··· Input for this task
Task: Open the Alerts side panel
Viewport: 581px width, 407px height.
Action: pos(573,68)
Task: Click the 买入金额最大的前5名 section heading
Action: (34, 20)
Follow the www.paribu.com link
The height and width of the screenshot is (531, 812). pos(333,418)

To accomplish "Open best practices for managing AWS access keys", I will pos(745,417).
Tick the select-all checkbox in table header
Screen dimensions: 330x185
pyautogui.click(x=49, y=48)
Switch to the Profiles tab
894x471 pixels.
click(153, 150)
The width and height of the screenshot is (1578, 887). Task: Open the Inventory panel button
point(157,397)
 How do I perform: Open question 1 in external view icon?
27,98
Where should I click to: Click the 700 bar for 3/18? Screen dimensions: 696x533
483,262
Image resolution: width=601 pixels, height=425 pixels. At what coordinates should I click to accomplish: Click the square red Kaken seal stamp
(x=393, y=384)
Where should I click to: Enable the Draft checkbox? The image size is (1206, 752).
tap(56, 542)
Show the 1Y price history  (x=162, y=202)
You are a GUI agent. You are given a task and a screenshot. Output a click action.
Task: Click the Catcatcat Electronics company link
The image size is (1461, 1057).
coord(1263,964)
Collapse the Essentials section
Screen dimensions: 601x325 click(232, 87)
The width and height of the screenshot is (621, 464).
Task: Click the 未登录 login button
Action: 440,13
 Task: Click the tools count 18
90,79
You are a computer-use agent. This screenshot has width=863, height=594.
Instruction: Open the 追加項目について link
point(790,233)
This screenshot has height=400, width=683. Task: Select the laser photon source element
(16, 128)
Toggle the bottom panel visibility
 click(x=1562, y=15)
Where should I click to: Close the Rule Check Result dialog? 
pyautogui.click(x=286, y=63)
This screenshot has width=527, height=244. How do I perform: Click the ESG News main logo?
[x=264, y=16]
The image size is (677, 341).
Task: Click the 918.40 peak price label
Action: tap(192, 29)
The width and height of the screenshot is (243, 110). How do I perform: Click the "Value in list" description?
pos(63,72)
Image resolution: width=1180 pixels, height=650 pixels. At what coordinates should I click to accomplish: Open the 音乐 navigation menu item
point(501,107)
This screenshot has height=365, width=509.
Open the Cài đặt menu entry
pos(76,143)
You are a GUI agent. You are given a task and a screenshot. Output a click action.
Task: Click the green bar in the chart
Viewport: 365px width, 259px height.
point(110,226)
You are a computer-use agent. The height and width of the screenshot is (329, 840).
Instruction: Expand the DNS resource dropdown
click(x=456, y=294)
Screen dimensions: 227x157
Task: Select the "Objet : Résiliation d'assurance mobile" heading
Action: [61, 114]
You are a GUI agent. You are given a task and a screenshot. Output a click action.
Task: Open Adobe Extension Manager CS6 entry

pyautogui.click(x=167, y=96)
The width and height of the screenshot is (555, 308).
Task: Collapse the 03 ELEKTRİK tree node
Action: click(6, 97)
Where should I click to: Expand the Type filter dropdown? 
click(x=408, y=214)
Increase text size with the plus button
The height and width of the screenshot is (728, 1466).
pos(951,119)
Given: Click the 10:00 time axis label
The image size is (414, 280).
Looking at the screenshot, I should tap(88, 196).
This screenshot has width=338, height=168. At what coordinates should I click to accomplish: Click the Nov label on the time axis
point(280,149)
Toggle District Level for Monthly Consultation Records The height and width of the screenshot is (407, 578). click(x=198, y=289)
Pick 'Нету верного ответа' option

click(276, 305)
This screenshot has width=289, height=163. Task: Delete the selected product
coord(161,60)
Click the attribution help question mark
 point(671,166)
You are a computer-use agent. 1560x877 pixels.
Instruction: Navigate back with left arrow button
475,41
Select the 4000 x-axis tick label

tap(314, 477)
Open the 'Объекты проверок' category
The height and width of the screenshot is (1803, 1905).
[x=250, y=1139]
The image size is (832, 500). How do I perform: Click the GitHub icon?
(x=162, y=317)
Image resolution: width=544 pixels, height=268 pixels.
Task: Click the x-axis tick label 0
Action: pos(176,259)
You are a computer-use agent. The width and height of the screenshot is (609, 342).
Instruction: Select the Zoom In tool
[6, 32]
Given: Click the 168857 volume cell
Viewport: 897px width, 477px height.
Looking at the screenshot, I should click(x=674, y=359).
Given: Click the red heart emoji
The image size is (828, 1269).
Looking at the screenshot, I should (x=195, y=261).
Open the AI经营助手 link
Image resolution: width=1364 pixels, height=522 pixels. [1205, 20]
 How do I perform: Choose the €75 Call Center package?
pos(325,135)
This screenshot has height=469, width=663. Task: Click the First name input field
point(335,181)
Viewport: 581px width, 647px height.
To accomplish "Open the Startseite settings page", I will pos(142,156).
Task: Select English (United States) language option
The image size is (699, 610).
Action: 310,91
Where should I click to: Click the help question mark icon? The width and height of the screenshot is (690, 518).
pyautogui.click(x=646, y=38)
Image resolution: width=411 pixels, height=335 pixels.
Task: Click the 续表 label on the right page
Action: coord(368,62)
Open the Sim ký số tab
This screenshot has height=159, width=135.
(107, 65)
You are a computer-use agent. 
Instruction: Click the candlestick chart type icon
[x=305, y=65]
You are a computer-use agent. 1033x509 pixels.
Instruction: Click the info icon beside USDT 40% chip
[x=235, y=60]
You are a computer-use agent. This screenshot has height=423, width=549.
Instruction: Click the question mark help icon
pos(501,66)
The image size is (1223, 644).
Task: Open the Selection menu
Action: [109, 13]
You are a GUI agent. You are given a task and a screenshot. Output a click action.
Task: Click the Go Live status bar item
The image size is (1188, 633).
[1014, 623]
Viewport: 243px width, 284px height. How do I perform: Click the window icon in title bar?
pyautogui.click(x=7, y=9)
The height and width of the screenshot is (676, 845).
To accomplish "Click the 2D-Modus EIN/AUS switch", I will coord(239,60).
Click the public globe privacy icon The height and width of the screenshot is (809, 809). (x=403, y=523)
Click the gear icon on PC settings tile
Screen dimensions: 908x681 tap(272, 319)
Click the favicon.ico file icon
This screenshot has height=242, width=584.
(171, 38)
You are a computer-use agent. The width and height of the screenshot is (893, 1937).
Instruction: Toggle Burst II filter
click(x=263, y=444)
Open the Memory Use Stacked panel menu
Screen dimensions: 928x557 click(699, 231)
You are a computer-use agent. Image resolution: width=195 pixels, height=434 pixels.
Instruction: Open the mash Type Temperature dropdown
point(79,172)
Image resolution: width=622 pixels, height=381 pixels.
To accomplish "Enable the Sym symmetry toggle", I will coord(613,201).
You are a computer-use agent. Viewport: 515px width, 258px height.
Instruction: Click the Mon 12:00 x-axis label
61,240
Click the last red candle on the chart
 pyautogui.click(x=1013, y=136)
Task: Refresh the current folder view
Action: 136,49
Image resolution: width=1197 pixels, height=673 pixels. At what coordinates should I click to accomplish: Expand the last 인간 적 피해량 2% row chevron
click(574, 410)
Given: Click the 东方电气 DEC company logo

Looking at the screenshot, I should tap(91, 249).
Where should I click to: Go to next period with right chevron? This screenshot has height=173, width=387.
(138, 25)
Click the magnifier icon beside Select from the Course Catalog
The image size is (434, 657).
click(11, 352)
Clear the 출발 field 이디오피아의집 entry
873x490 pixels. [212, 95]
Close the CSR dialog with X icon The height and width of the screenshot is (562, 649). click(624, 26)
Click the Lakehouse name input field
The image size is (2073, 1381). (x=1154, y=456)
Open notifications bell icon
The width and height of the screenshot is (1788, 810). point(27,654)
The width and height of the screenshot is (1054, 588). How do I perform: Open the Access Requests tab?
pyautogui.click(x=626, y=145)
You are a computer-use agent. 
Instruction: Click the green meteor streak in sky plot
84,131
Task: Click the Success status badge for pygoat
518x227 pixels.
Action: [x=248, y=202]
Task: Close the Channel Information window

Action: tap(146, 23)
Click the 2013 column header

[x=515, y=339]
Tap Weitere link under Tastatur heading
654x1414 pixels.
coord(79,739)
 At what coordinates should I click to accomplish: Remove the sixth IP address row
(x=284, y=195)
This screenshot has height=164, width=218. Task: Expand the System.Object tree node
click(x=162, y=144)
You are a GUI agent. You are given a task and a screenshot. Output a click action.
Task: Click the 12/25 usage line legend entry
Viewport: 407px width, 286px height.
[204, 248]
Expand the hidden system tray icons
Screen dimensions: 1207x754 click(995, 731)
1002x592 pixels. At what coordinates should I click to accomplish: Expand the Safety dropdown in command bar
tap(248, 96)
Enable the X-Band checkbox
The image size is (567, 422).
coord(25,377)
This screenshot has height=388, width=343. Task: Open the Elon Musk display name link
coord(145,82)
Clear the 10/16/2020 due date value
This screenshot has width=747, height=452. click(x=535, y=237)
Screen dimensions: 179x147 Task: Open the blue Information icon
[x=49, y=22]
······
Problem description:
In the listing, replace every instance of "Instruction" with "Command" in everything from the line containing "Image resolution: width=1180" down to the line containing "[x=250, y=1139]", and reproduce those lines with no other change.

Expected answer:
Image resolution: width=1180 pixels, height=650 pixels. At what coordinates should I click to accomplish: Open the 音乐 navigation menu item
point(501,107)
This screenshot has height=365, width=509.
Open the Cài đặt menu entry
pos(76,143)
You are a GUI agent. You are given a task and a screenshot. Output a click action.
Task: Click the green bar in the chart
Viewport: 365px width, 259px height.
point(110,226)
You are a computer-use agent. The height and width of the screenshot is (329, 840).
Command: Expand the DNS resource dropdown
click(x=456, y=294)
Screen dimensions: 227x157
Task: Select the "Objet : Résiliation d'assurance mobile" heading
Action: [61, 114]
You are a GUI agent. You are given a task and a screenshot. Output a click action.
Task: Open Adobe Extension Manager CS6 entry

pyautogui.click(x=167, y=96)
The width and height of the screenshot is (555, 308).
Task: Collapse the 03 ELEKTRİK tree node
Action: click(6, 97)
Where should I click to: Expand the Type filter dropdown? 
click(x=408, y=214)
Increase text size with the plus button
The height and width of the screenshot is (728, 1466).
pos(951,119)
Given: Click the 10:00 time axis label
The image size is (414, 280).
Looking at the screenshot, I should tap(88, 196).
This screenshot has width=338, height=168. At what coordinates should I click to accomplish: Click the Nov label on the time axis
point(280,149)
Toggle District Level for Monthly Consultation Records The height and width of the screenshot is (407, 578). click(x=198, y=289)
Pick 'Нету верного ответа' option

click(276, 305)
This screenshot has width=289, height=163. Task: Delete the selected product
coord(161,60)
Click the attribution help question mark
 point(671,166)
You are a computer-use agent. 1560x877 pixels.
Command: Navigate back with left arrow button
475,41
Select the 4000 x-axis tick label

tap(314, 477)
Open the 'Объекты проверок' category
The height and width of the screenshot is (1803, 1905).
[x=250, y=1139]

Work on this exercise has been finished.